Hark the Herald Angels Sing

I stopped the day’s itinerary. Had planned to do more Christmas shopping, drop off gifts, and then have nails done and eyebrows waxed. It’s my day in the city and there were so many things-to-do. Christmas on auto-pilot, like every year: gifts to send; parties to grace; and parties to throw.

But how, when just yesterday, children, barely 7, went off to school, and never went home? And today, humanity should be grieving over the loss of 12 beautiful children. And I’m lost in the thought that it could have happened to me. And if it were, what would I have done differently?

Would I have been more mindful of goodbye kisses when I took my girls to school today? Would I have gazed with more wonder at the drawing my 5 year old gave me, of that shapeless tree, me, and 4 scurrying mice? Should I have helped my 8 year old when she asked me to pick her clothes this morning? (Now I don’t even remember what she wore.) Should I have kissed them once more, given them hunkier hugs, been more wholehearted about “I love you, have fun today?” And what about the week, the months, all those years I had them, just there? There were those twinkling eyes, their hearts unbounded in their love for me and the world, and I, merely glanced, half-smiled, and was barely present for toothy smiles, their twirls and whirls, shrill songs, or the magical things they did for me.

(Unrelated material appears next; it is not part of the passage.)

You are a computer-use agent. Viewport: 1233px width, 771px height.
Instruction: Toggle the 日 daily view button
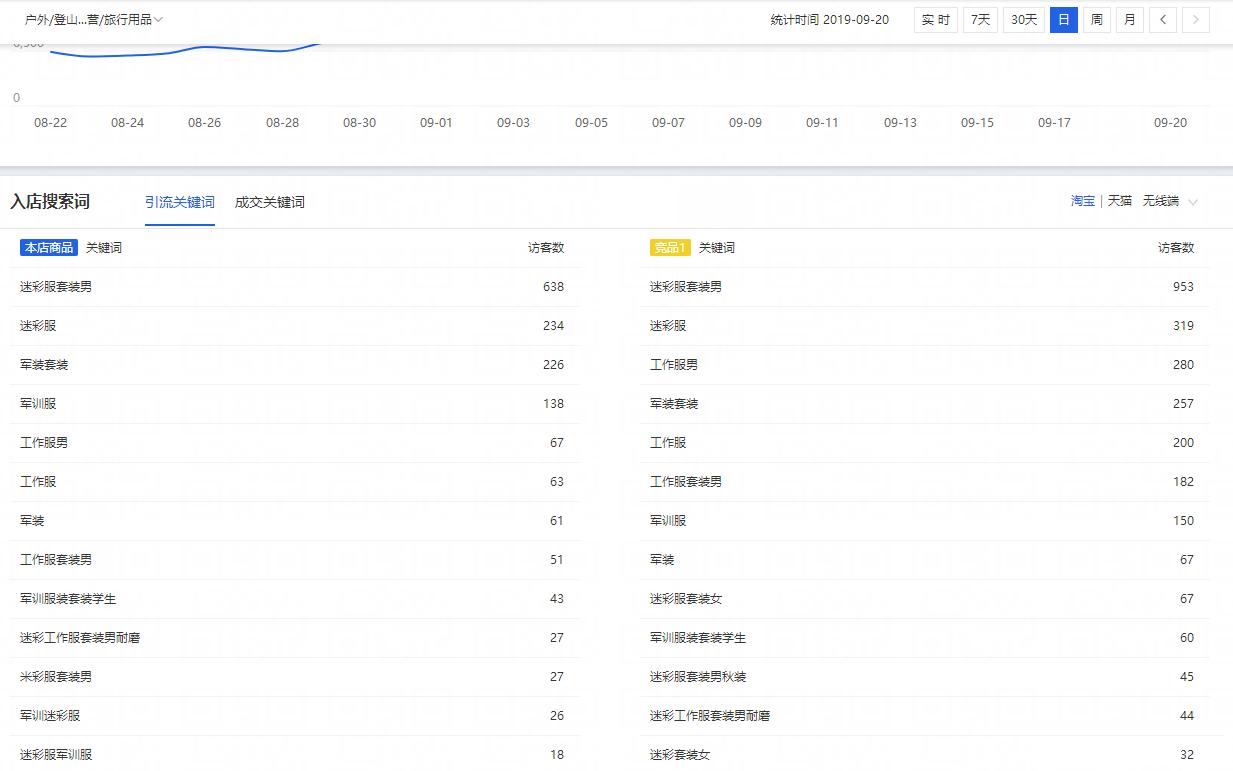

Or what if I was that woman that died there that tragic day? I was there, and then gone? My days, my weeks, all these months, have been spent recklessly on the mundane. Time frittered away on to-do-lists, on unremarkable thoughts, on the easy and the familiar, and especially on screen time. Whatever new did I bring to the world? And what if there was only one day left, and I, silly me, had spent it alone, enjoying a manicure and wax? What if days were just as fleeting, what if?

It’s difficult not to pore over the stories, and shrug it off, go about my daily grind. I just choked up, thinking about Christmas day, when there will be presents under the tree and no one to open them. What then? The unfathomable grief, the heart wrenching pain, how do they live? How should we all live?

I’m trying to find the greater wisdom behind all the darkness and I wonder. What if angels are heralding us anew? If this meaninglessness is the harbinger like it was with the shepherds tending their sheep, or the star that foretold the birth. Only we don’t listen to the heavens, even when it opens or when angels sing, or even as hundreds of stars were falling for hours last week. Maybe this is the “Hark” of the angels singing, and we’re being knocked out of our ordinary humdrum lives.

Listen closely. And when you do, refine the day’s itinerary a bit. Give some more space for gratitude, for joy, for peace, for compassion, and love, those are the gifts of the Season. And perhaps, give more of your fleeting time for the extraordinary. You being fully alive included.

“I had been my whole life a bell, and never knew it until at that moment I was lifted and struck.”